Podewell reprised her role as Cally Harper for J.R.'s funeral episode in the second season of the new Dallas in 2013.

==Storylines==
Cally is a waitress at a hotel in Haleyville, Arkansas. J.R. meets her while on a hunting trip with his brother Bobby (Patrick Duffy) and their sons. J.R. gets Cally into bed, but when J.R. is discovered by her crazed brothers, he is arrested and convicted of rape. After Cally's brothers break J.R. out of prison, Cally lies that she might be pregnant, and her brothers force J.R. into a shotgun wedding. J.R. eventually escapes from Haleyville and returns to Dallas, but Cally follows him. She intends to make their marriage work, but finds that J.R. wants nothing to do with her.

Seeking the help of J.R.'s first wife, Sue Ellen (Linda Gray), Cally tricks J.R. into renewing their wedding vows when she claims she is pregnant. J.R. discovers her ruse, but decides to remain married to her, because his son John Ross (Omri Katz) has become fond of her.

The marriage is short-lived. By the time Cally divorces J.R., she really is pregnant with his child. In an attempt to leave J.R., Cally lies that his son James (Sasha Mitchell) is the child's father, and J.R. allows Cally to leave Dallas. After discovering the child's true paternity, J.R. decides to track Cally down and finds that she has created a new life for herself in Florida with their child and her new boyfriend. Realizing how happy Cally is, J.R. decides to leave her in peace.

In the series finale "Conundrum", J.R. dreams of what life would have been like without him. In the dream, Cally is the victim of repeated abuse from a very aggressive husband until she shoots him and has to go to jail.

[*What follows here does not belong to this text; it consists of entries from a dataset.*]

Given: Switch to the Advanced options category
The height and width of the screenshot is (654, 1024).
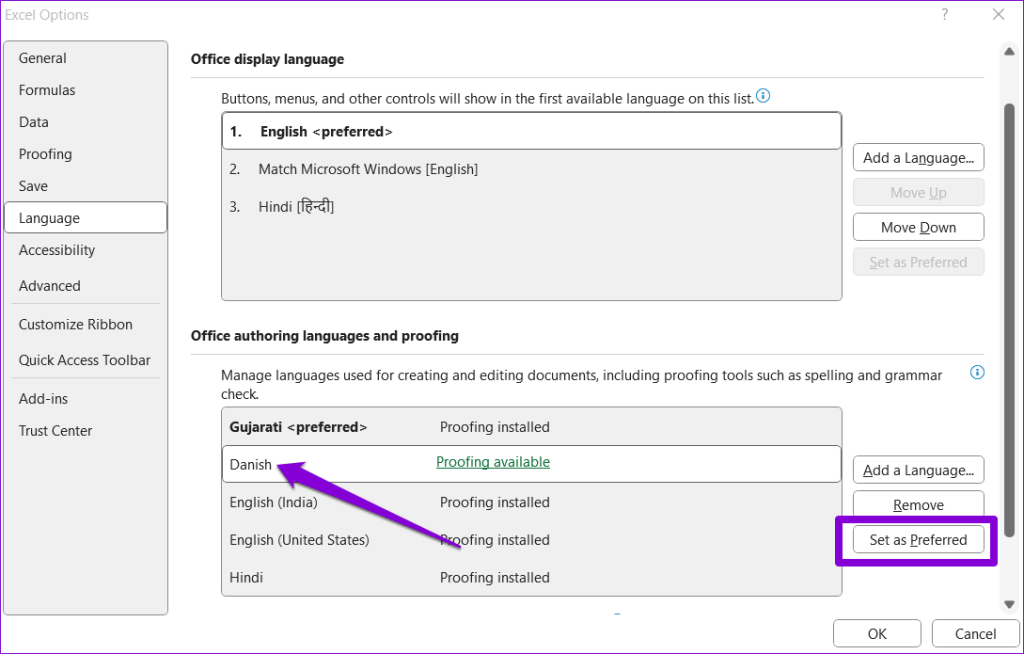Looking at the screenshot, I should [50, 286].
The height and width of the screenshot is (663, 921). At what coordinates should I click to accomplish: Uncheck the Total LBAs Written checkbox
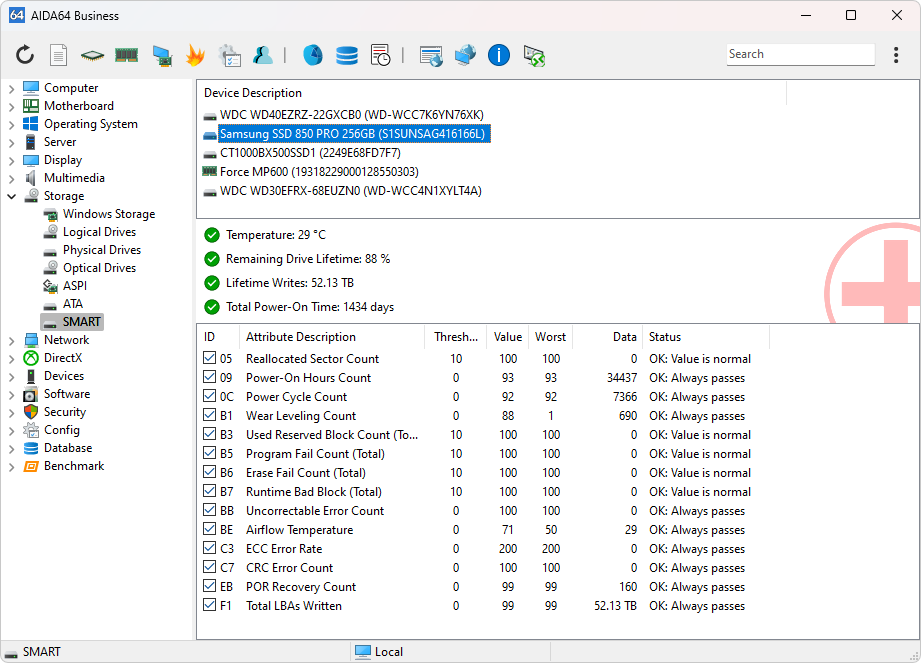click(209, 606)
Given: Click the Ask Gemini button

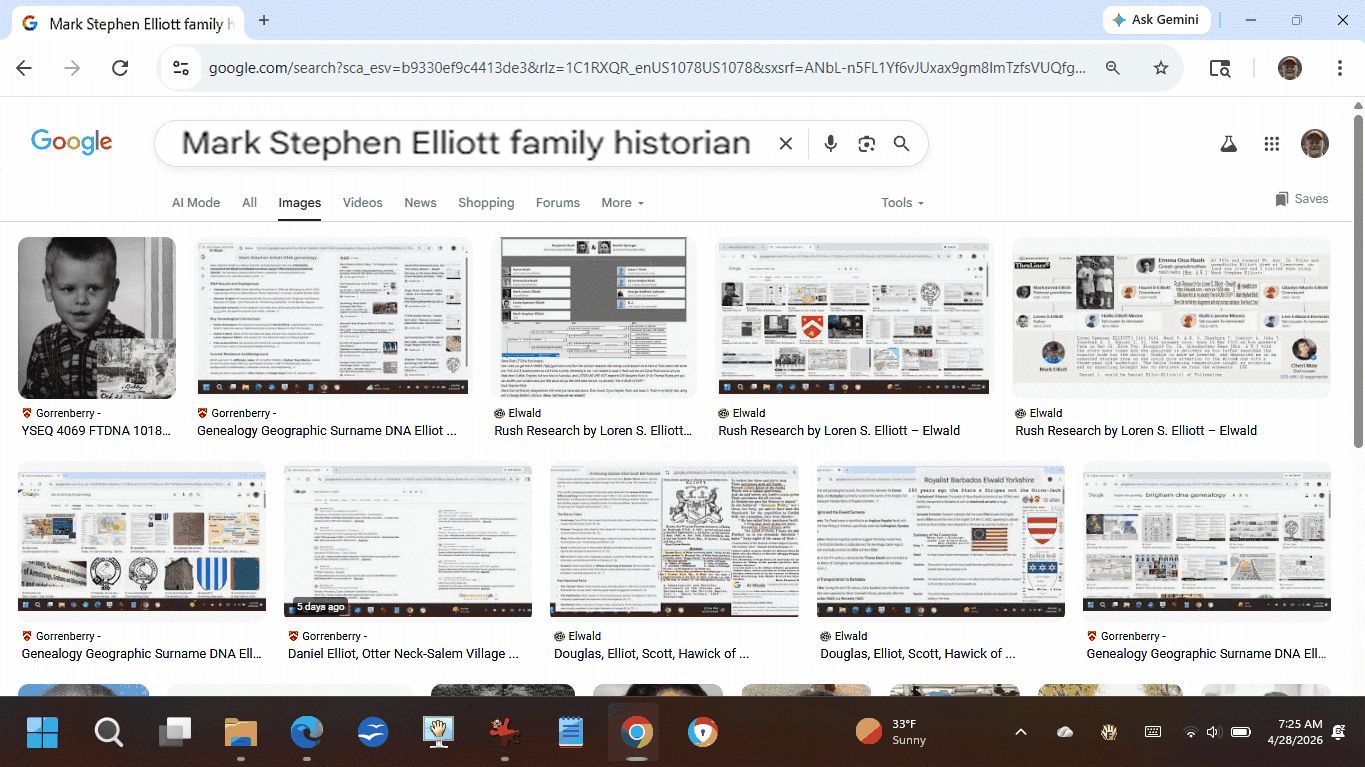Looking at the screenshot, I should tap(1157, 20).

==Dallas (2012 TV series)==

In 2013, J.R. dies (it is later revealed that he was dying of cancer and masterminded/staged what would be believed to be a homicide), and Cally returns to Dallas for the memorial. Sue Ellen, Mandy, and Cally remember their moments with J.R., and how attracted they all were to him. No mention is made of the son she had with J.R. in the original series.

==Reception==
When reviewing the release of Dallas: The Complete Twelfth Season on DVD, Paul Mavis of DVD Talk said of the character and actress: "Lush Cathy Podewell is a real find here as the sweet, sexy, kindly Cally Harper Ewing (where's this talented actress now?), and she breathes new life into the tired rehash of plots and characterizations in this twelfth go-around of the long-running night-time soap. Podewell certainly has a way with Larry Hagman (he looks delighted with her company), and their scenes together have an authentic comedic zip".